The petitioner’s reliance on prior cases (City of Baguio and City of Cebu v. NAWASA) is misplaced. Those cases only established that municipal waterworks are patrimonial property for purposes of the government’s power of eminent domain, requiring just compensation for takeover. They did not rule that such patrimonial property is taxable. The Court clarified that the doctrines in those cases are irrelevant to the tax exemption issue.

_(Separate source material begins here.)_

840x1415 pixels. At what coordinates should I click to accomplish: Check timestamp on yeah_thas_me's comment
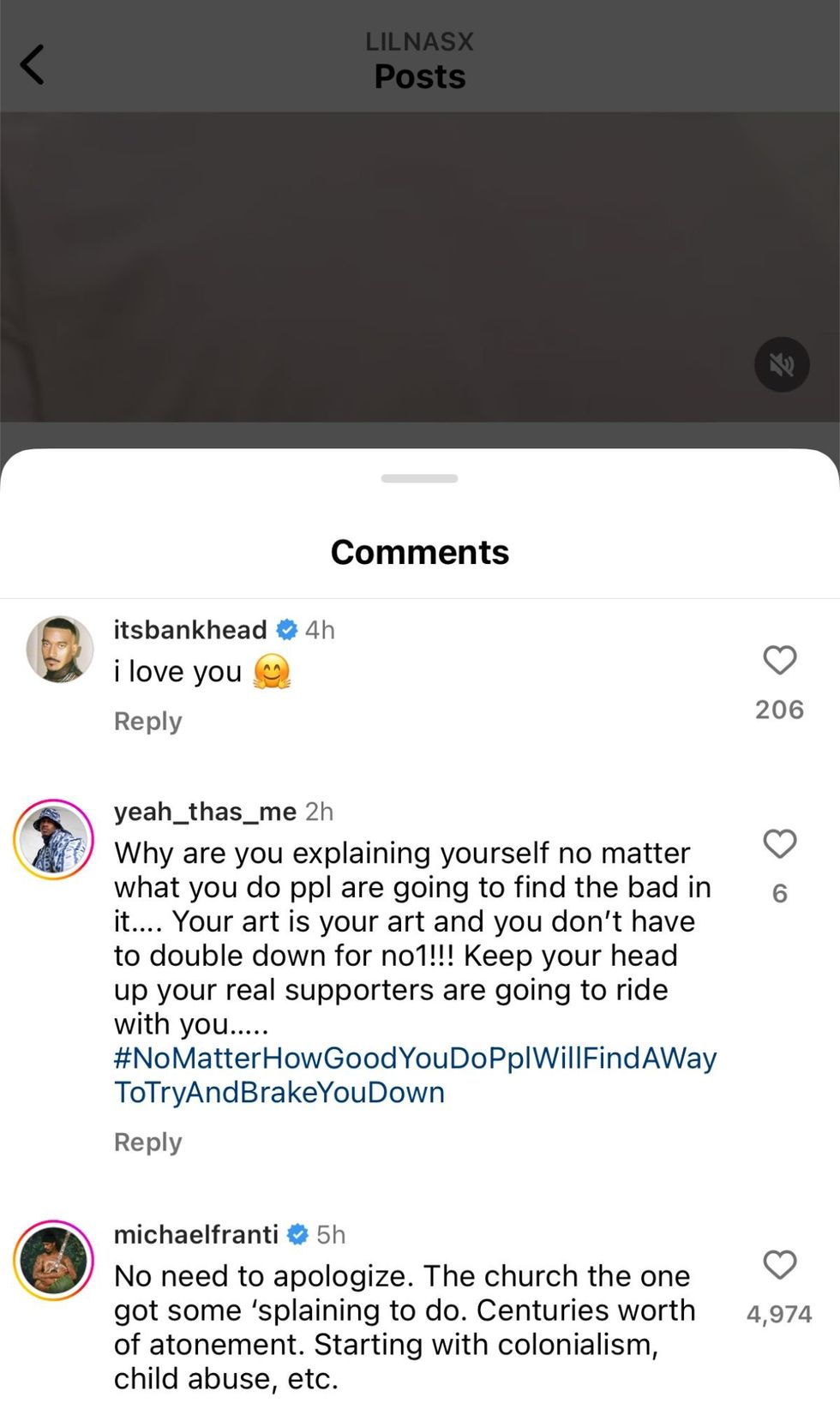[x=318, y=811]
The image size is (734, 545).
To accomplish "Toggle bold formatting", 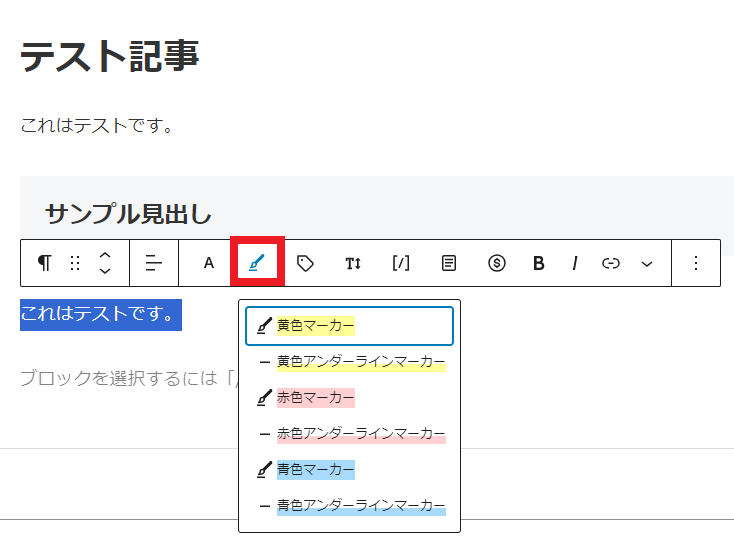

Furthermore, the Court rejected the argument based on Republic Act No. 101 . This law subjects government corporations to duties and taxes on their “transactions, business, industries, sale, or income.” It does not encompass real property taxes, which are levied on ownership, not on business or transactions. Thus, it is inapplicable. Finally, the Court noted the impracticality of taxing government property, as it would merely transfer public funds from one pocket to another without generating net revenue and would incur unnecessary administrative costs. The decision of the Court of Tax Appeals was affirmed.